Of course any sort of violence towards any elected official is unacceptable, however i'm not remotely surprised it happened.
AfD came into being from it's power base in Eastern Germany, many of it's founders and original supporters are self professed Nazi's. Not just far right by UK standards but proper, Germany for white people bring back the fatherland types. They started to get more and more traction in local elections purely on their anti-immigration stance. Many cities in the East have had years of protests by Right Wing parties, in particular Leipzig and Dresden. The early protests amounted to a few thousand but they were quickly out-numbered by counter protests. It often got violent.
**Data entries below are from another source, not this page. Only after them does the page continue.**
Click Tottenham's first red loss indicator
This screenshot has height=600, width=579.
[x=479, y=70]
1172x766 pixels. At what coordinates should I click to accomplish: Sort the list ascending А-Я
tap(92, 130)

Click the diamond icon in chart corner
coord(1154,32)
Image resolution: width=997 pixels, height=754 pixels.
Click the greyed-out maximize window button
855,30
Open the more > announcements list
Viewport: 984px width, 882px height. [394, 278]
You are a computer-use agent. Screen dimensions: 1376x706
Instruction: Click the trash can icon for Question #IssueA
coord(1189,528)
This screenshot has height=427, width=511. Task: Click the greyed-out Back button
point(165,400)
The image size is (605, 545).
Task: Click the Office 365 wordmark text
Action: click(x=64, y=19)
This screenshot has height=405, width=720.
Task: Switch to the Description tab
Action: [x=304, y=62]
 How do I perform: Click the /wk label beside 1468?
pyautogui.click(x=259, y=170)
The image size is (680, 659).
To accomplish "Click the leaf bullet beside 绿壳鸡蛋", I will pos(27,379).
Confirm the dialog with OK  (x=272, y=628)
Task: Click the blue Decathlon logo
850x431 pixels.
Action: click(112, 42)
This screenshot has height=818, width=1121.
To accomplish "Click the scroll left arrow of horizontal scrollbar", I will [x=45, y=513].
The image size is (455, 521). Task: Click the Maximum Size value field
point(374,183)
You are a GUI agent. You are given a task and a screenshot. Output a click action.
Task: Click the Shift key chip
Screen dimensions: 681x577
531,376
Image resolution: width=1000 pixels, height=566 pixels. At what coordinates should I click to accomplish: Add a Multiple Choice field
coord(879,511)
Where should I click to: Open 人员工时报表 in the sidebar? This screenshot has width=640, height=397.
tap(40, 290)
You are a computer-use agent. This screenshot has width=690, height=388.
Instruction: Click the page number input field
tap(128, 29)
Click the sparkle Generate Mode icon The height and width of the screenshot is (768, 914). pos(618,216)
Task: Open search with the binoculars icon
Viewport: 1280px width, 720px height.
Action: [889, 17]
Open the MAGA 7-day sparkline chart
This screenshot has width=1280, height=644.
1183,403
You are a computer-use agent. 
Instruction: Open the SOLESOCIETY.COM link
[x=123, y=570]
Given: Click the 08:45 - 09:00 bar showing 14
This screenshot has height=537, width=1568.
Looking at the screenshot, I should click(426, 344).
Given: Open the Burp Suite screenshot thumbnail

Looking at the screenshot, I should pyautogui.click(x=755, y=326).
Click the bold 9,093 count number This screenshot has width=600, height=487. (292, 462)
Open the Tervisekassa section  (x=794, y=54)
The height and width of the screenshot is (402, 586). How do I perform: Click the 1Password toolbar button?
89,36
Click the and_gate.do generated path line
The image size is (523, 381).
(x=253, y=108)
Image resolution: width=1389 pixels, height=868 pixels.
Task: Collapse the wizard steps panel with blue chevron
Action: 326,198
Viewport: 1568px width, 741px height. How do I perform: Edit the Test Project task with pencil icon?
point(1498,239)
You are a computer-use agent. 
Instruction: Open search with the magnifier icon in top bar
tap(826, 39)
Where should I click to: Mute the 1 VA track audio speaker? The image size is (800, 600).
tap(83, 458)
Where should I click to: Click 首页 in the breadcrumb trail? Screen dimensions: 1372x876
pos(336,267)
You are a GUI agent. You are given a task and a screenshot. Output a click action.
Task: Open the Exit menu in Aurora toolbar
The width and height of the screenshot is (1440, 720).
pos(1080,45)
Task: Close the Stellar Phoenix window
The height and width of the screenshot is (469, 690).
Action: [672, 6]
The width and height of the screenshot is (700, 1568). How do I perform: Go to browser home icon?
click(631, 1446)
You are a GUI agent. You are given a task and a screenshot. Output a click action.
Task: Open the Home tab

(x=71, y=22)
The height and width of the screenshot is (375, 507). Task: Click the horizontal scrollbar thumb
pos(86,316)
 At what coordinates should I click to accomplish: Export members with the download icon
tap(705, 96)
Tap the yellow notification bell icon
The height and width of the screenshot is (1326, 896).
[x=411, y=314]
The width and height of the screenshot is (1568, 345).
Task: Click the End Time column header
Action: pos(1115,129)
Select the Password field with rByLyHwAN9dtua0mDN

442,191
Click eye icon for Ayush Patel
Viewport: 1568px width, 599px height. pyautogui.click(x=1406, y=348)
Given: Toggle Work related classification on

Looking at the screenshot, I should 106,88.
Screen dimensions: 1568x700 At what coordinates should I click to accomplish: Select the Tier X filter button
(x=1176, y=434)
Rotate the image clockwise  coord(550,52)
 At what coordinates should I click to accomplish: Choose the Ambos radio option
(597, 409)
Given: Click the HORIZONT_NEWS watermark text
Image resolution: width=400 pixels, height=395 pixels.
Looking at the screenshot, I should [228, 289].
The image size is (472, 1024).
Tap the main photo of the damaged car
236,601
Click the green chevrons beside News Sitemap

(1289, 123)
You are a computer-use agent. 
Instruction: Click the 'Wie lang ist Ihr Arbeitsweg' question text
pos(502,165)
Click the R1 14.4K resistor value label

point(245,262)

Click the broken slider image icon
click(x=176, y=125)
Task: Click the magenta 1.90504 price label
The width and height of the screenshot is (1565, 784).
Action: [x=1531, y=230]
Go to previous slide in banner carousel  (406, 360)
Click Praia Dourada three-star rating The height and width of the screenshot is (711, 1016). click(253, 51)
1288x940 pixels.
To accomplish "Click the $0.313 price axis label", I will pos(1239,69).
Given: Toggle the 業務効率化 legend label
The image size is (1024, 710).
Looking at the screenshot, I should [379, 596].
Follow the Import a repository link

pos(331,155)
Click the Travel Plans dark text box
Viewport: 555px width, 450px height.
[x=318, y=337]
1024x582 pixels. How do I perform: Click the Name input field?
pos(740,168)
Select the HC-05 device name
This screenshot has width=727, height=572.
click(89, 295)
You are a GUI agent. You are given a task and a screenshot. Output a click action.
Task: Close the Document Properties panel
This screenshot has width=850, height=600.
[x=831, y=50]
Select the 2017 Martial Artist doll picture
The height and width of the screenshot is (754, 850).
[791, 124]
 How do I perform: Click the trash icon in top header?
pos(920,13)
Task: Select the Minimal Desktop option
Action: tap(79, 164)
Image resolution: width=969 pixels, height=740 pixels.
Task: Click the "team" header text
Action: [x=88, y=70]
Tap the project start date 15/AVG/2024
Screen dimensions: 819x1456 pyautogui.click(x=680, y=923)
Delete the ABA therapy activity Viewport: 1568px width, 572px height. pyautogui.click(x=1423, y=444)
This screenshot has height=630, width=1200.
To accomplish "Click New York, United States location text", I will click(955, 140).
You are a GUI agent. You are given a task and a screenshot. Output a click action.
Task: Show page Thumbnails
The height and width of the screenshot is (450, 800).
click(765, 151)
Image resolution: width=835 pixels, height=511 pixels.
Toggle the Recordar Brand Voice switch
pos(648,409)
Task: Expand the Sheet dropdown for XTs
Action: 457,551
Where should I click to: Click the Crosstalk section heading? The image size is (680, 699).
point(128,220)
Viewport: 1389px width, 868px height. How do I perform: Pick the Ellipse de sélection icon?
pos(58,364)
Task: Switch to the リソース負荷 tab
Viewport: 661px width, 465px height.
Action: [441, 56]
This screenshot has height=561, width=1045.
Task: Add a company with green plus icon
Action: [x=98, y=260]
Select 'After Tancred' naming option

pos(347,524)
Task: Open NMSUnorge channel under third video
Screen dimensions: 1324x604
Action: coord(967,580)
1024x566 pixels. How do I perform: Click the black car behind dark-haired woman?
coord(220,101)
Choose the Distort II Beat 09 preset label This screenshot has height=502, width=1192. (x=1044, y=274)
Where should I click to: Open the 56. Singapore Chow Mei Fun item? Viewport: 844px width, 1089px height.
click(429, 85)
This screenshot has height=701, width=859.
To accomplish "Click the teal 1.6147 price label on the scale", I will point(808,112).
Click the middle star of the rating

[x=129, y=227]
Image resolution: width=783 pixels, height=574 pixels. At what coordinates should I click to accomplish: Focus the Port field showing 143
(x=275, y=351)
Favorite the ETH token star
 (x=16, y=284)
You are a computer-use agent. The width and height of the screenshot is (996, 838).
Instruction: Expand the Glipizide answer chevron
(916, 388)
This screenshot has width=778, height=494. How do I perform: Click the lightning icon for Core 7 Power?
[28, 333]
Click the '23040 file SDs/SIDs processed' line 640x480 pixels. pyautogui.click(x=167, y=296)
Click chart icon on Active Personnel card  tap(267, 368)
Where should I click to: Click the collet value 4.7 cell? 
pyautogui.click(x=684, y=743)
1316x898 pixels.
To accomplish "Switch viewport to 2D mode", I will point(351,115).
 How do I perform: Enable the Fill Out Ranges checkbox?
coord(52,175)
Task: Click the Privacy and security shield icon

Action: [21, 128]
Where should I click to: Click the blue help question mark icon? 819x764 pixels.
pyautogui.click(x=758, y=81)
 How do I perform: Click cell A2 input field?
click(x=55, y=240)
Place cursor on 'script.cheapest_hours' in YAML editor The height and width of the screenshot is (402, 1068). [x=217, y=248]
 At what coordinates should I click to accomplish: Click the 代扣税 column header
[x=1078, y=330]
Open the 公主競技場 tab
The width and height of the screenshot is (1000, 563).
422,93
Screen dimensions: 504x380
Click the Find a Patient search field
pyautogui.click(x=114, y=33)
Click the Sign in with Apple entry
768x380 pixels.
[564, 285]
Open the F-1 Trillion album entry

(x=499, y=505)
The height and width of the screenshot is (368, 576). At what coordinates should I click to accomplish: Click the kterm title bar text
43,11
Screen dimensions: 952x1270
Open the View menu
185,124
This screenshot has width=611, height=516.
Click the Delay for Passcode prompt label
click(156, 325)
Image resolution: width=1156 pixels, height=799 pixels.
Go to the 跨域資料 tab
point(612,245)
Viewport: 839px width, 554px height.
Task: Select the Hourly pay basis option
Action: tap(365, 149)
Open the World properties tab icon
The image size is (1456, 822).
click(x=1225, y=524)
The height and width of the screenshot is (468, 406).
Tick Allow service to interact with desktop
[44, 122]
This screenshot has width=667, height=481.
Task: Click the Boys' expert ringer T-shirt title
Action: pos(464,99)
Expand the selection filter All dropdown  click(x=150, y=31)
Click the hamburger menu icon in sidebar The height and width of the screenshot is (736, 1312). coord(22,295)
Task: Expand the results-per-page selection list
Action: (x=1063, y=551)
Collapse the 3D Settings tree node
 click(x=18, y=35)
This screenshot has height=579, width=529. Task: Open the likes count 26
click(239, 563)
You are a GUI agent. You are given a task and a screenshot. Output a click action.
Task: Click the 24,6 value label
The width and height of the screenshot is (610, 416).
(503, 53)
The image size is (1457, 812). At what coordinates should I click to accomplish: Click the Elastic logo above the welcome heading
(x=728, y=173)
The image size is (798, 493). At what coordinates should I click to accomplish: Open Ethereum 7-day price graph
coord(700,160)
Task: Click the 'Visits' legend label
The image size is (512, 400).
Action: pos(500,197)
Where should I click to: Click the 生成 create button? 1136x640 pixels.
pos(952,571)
In Leipzig there is a massive Left Wing community who are full on socialists who do not accept capitalism and believe there should be open borders to all etc etc. The two got together and riots ensued.
This was a few years ago and now there are hardly any protests.
Many of the people who vote for them, are in areas that have little to no immigration or those areas felt left behind and not having the same financial success of the rest of the country (sound familar?). Saxony is something like 95% white, the rest is of Turkish ancestry with some Vietnamese, Chinese. I would say there is 1% of African / Caribbean / Middle East descent. When you have far right parties pushing extreme views, pushing protests in full on left wing neighbourhoods something will give.
This gets little coverage in UK press but there are serious problems in East Germany with these two groups. Of course the majority of people are fairly left of centre of their political opinions as most Germany are and most have little problem with the immigration that was seen, and accept Germany's place in Europe and what it's responsibilities are.
AfD does have support in the rest of Germany now but it's low double digit percentage. Hopefully they will fade away and more centrist forces come back into play.